DATASET CONTENT section start
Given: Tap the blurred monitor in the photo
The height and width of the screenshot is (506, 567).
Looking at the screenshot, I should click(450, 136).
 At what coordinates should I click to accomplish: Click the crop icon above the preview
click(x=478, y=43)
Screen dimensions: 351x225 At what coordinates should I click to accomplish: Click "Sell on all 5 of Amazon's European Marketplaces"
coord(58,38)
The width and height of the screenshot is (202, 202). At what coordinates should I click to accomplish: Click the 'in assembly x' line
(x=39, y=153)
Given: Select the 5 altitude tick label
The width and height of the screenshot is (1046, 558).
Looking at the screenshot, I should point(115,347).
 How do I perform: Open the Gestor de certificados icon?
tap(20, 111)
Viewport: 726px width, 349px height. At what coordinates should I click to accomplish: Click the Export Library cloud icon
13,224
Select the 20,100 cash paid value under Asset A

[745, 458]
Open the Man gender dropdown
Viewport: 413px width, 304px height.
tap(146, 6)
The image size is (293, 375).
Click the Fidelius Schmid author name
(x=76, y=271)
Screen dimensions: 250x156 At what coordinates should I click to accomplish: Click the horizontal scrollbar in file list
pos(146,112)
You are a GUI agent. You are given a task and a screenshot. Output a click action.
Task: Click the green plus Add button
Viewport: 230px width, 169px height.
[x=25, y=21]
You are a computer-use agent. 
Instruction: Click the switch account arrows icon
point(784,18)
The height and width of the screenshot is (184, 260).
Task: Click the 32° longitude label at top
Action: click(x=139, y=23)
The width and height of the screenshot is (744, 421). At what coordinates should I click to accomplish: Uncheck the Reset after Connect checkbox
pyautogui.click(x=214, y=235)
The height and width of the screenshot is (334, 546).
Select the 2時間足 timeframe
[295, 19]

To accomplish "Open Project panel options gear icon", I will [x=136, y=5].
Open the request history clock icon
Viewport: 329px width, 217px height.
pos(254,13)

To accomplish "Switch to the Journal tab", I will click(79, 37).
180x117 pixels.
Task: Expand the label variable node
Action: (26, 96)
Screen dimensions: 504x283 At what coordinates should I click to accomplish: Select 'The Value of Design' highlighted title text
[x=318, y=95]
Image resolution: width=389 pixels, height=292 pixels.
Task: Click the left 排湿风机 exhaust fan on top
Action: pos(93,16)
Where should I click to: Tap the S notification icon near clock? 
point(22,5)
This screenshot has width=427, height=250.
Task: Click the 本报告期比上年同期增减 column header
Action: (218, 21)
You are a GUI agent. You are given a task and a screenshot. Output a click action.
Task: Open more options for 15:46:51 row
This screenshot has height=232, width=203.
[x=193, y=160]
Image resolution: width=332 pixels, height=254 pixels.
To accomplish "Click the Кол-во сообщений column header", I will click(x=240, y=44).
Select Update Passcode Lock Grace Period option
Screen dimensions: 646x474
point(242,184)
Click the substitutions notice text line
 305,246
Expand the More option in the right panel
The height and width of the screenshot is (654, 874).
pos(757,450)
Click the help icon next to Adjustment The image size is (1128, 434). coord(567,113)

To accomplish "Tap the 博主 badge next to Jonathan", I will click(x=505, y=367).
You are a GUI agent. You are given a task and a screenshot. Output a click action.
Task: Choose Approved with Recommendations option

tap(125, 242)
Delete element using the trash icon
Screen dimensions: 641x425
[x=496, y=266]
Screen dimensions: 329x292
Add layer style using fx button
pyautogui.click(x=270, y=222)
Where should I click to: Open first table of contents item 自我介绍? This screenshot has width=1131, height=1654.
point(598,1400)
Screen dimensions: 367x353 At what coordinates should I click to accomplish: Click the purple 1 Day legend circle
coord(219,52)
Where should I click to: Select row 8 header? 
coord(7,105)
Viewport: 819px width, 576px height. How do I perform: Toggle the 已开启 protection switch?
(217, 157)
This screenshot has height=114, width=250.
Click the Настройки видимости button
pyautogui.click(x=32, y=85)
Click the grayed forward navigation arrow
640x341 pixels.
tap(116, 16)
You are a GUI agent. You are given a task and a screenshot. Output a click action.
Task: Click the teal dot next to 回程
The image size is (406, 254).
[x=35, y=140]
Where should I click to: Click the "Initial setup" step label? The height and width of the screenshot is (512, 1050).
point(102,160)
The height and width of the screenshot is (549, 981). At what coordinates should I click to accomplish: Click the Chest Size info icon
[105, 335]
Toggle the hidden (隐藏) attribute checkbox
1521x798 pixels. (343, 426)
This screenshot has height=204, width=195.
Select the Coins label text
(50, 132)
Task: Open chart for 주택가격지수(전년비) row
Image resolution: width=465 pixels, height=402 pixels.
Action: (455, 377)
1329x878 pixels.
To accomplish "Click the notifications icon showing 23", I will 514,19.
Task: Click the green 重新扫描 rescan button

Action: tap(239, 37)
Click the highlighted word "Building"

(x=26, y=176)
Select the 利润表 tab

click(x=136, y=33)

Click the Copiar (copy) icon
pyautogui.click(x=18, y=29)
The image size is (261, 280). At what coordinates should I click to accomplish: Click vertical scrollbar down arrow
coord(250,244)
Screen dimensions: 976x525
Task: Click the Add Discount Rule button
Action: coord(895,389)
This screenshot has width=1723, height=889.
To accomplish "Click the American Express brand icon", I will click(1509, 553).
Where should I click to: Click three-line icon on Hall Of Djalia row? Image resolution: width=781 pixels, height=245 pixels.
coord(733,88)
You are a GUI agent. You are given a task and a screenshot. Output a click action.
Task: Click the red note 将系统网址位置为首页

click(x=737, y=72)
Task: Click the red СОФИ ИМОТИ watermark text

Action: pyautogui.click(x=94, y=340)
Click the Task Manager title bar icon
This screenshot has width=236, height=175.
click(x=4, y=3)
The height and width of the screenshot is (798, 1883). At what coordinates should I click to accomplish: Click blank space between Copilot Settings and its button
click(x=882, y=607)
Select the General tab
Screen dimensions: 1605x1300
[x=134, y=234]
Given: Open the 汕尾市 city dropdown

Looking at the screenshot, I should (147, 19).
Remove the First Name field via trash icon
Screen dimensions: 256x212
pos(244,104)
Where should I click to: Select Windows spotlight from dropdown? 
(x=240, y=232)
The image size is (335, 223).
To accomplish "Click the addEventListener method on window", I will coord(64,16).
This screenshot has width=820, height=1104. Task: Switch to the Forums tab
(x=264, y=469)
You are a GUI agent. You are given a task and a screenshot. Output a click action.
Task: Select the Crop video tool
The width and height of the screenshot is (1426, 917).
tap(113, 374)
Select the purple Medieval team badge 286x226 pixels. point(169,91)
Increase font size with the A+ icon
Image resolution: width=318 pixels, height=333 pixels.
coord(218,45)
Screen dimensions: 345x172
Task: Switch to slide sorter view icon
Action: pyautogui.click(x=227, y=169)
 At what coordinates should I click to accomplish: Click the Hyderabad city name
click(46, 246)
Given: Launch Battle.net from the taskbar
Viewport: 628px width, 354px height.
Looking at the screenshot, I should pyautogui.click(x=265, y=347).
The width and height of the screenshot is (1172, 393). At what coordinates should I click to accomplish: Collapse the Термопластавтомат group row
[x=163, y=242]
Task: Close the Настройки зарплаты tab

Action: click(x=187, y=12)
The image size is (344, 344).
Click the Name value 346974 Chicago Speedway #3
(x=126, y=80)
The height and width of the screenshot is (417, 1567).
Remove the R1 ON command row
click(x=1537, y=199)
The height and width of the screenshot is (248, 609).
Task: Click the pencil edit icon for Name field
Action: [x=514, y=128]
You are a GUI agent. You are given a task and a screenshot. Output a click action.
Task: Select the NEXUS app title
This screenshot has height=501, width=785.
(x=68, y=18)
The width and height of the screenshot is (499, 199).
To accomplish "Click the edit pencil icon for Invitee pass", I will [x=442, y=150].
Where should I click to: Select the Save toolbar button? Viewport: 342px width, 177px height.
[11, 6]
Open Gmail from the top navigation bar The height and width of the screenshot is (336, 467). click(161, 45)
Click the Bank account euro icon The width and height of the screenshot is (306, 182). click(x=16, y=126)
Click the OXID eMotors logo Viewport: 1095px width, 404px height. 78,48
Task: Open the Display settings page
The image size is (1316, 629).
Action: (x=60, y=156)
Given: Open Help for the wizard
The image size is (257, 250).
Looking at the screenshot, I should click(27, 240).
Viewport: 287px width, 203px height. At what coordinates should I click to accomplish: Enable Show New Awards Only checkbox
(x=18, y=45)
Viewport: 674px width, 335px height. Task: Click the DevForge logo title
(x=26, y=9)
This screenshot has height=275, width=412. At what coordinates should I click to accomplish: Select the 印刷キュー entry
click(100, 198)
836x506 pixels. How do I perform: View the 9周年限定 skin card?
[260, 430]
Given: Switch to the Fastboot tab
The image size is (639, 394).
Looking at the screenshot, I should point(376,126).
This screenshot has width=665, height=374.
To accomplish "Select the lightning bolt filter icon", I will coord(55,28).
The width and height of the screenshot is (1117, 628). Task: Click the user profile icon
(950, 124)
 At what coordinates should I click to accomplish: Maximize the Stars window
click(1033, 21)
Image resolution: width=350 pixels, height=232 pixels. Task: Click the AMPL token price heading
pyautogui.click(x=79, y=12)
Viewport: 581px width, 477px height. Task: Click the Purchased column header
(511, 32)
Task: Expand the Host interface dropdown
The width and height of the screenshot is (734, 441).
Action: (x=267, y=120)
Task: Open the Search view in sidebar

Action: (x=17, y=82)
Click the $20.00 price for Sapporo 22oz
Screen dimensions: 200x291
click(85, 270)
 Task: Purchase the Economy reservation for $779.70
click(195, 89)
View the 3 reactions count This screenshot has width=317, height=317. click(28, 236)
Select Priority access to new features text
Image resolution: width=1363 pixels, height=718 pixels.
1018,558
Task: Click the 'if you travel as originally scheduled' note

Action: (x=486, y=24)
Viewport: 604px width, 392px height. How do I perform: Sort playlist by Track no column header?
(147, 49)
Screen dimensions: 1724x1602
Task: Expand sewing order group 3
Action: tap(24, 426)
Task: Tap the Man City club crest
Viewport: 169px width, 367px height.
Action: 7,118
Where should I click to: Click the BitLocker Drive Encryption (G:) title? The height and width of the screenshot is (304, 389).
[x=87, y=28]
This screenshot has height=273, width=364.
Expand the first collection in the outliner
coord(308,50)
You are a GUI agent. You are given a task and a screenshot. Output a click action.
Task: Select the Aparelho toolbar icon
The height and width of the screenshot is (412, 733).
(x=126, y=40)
DATASET CONTENT section end
Only one stretch of the data is wanted: the lines from the one with "Viewport: 169px width, 367px height." through the last, repeated exactly.

Viewport: 169px width, 367px height.
Action: 7,118
Where should I click to: Click the BitLocker Drive Encryption (G:) title? The height and width of the screenshot is (304, 389).
[x=87, y=28]
This screenshot has height=273, width=364.
Expand the first collection in the outliner
coord(308,50)
You are a GUI agent. You are given a task and a screenshot. Output a click action.
Task: Select the Aparelho toolbar icon
The height and width of the screenshot is (412, 733).
(x=126, y=40)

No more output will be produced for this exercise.